Monday, 24 August 2009

I’ve looked at clouds that way

Joni Mitchell looked at clouds and saw ‘rows and flows of angel hair and ice-cream castles in the air’. In Shakespeare’s Hamlet, the Prince looks at a cloud and compares it to a camel, then a weasel, then a whale. Somehow it wouldn’t be quite as poetic if these characters had scanned the sky and reported seeing a bank of altocumulus or cirrostratus.

The technical names for cloud formations are conventionally Latin words chosen to match characteristic shapes, and so when weather-watchers recently identified a new type of cloud that has hitherto escaped classification, the name proposed for it was the Latin word asperatus. Meaning ‘roughened’, this name looks set to join the likes of cirrus (meaning ‘a curl’), cumulus (‘a heap’) and stratus (‘a layer’) and the various combinations and subdivisions of these in the weather forecaster’s lexicon.

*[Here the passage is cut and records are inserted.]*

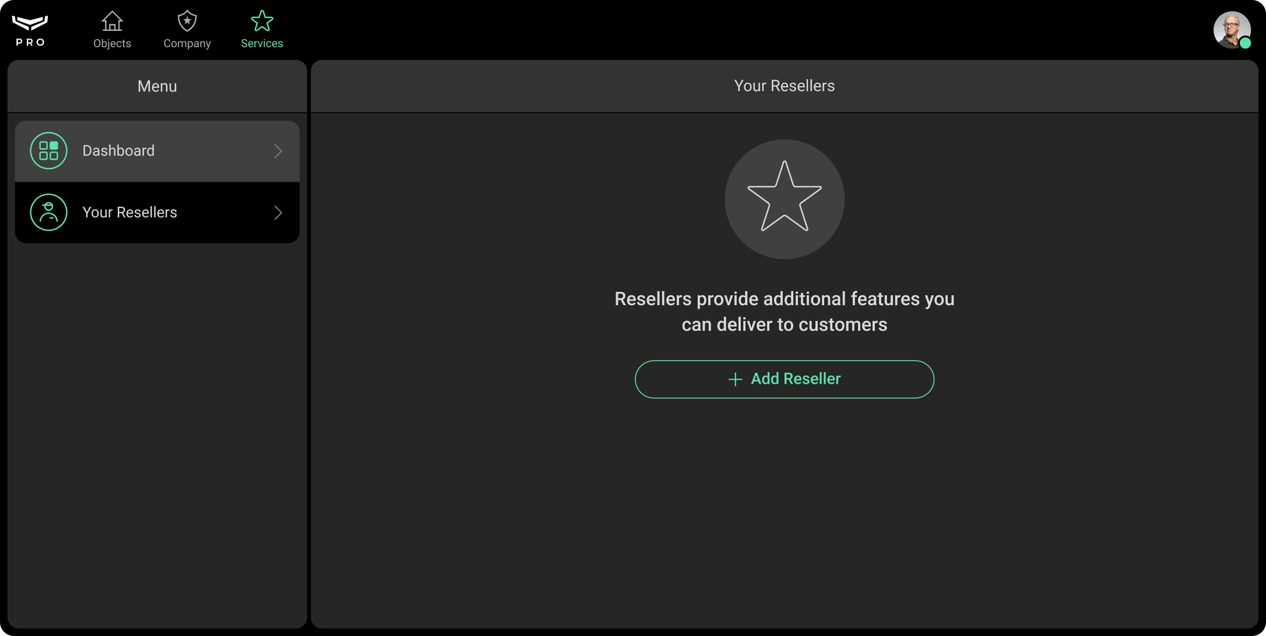
Task: Click the reseller person icon beside Your Resellers
Action: [x=48, y=212]
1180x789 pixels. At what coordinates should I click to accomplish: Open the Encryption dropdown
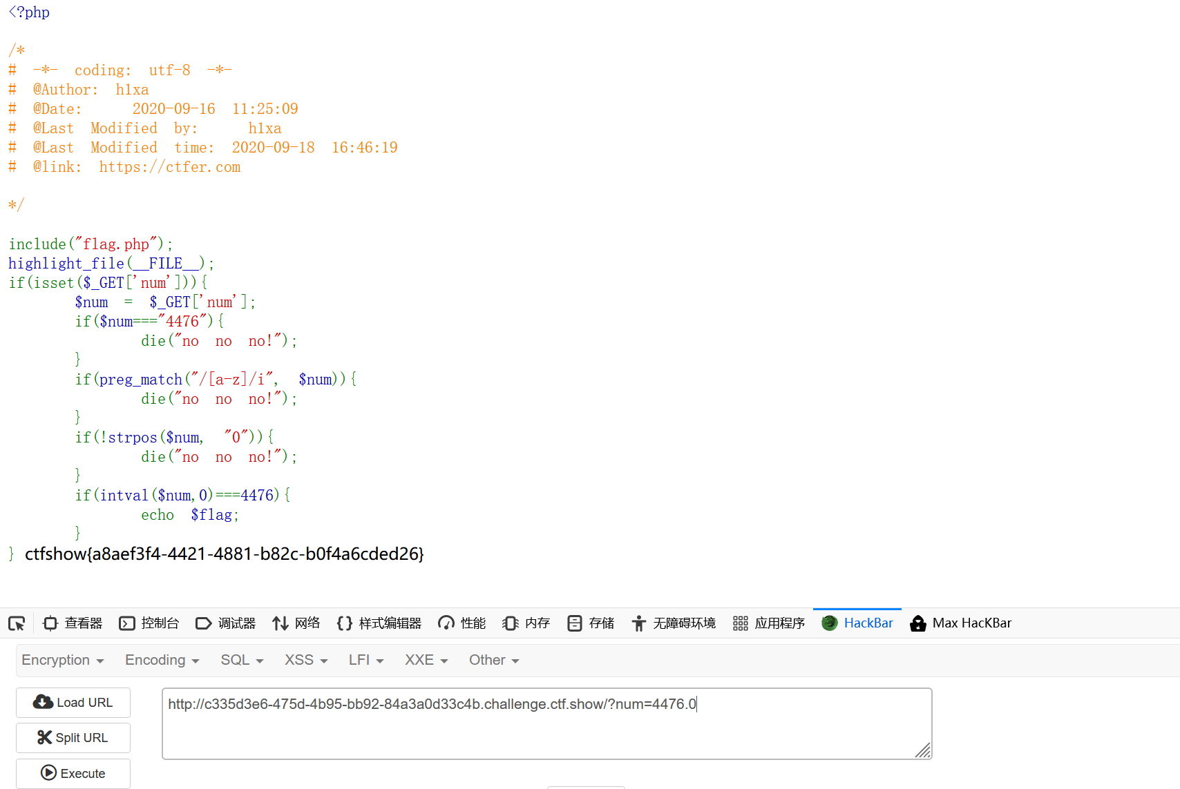pyautogui.click(x=63, y=660)
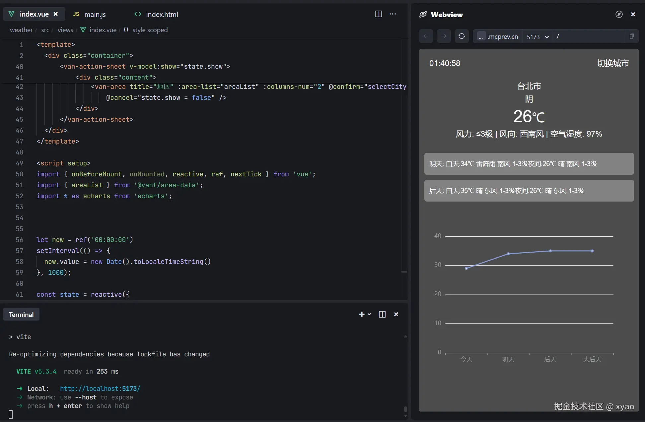Click the webview forward arrow

tap(444, 36)
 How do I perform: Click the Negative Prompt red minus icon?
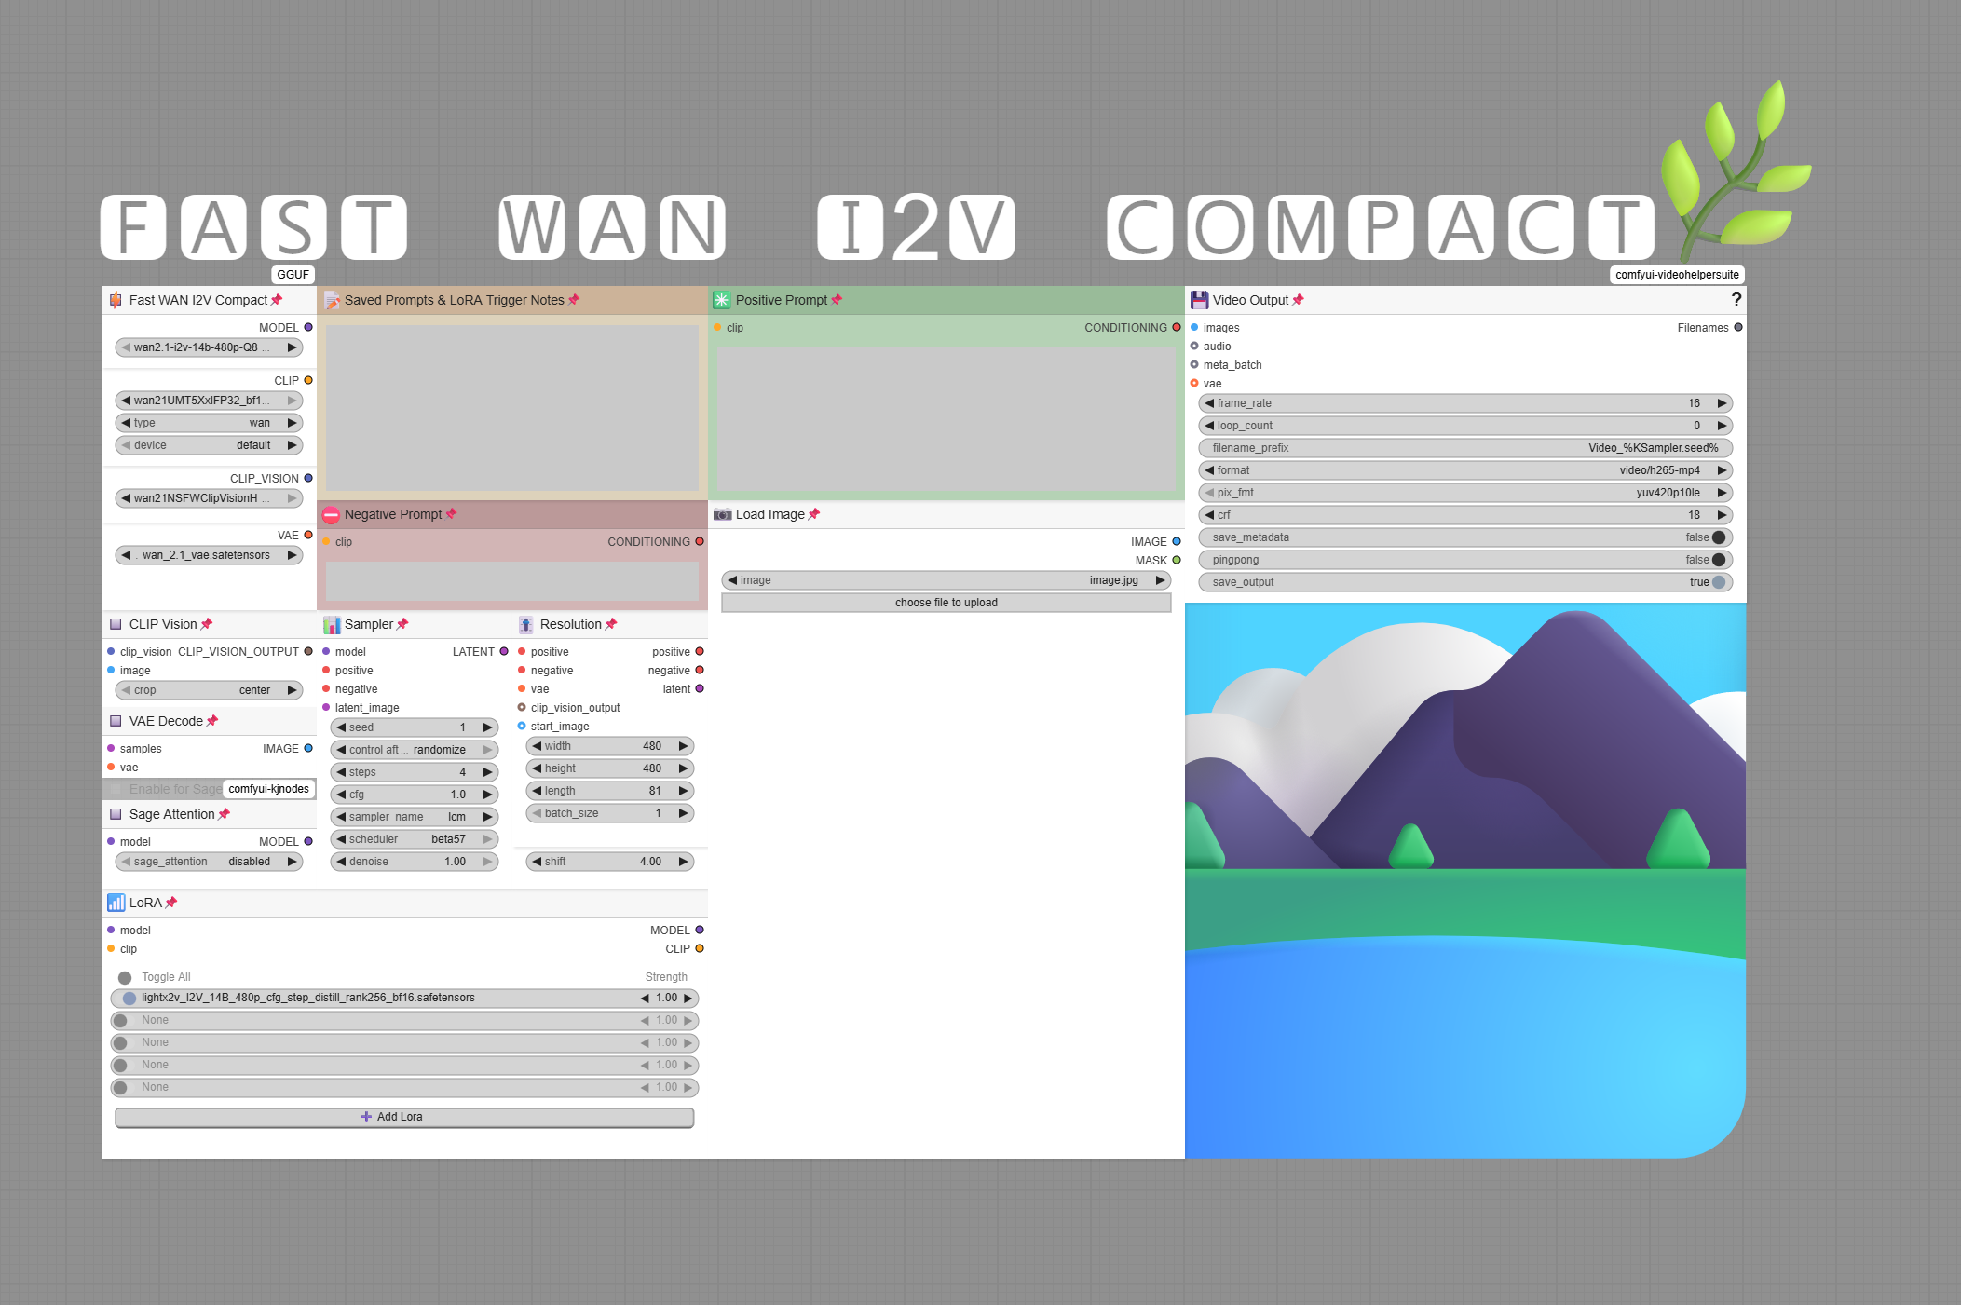(x=331, y=515)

It is understandable that scientists should need precise terminology in talking about their subject, but The Chambers Dictionary knows that there are other ways of talking about clouds. A scan of the dictionary reveals that cirrus clouds can also be called goat’s hair or (when then they occur in long strands) mare’s-tails, while a cirro-cumulus cloud has the alternative name of a woolpack. A messenger is a light scudding cloud preceding a storm, and a water dog is a small irregular floating cloud supposed to indicate rain. A sky that is streaked with long, parallel white masses of cloud is called a mackerel sky due to a perceived similarity with the fish’s scales.

The farmers, shepherds and sailors who scanned the skies in the old days may not have known Latin, but they certainly came up with some memorable words for the things they saw. Perhaps the Royal Meteorological Society should give a thought to this descriptive tradition as it considers the name for the new formation.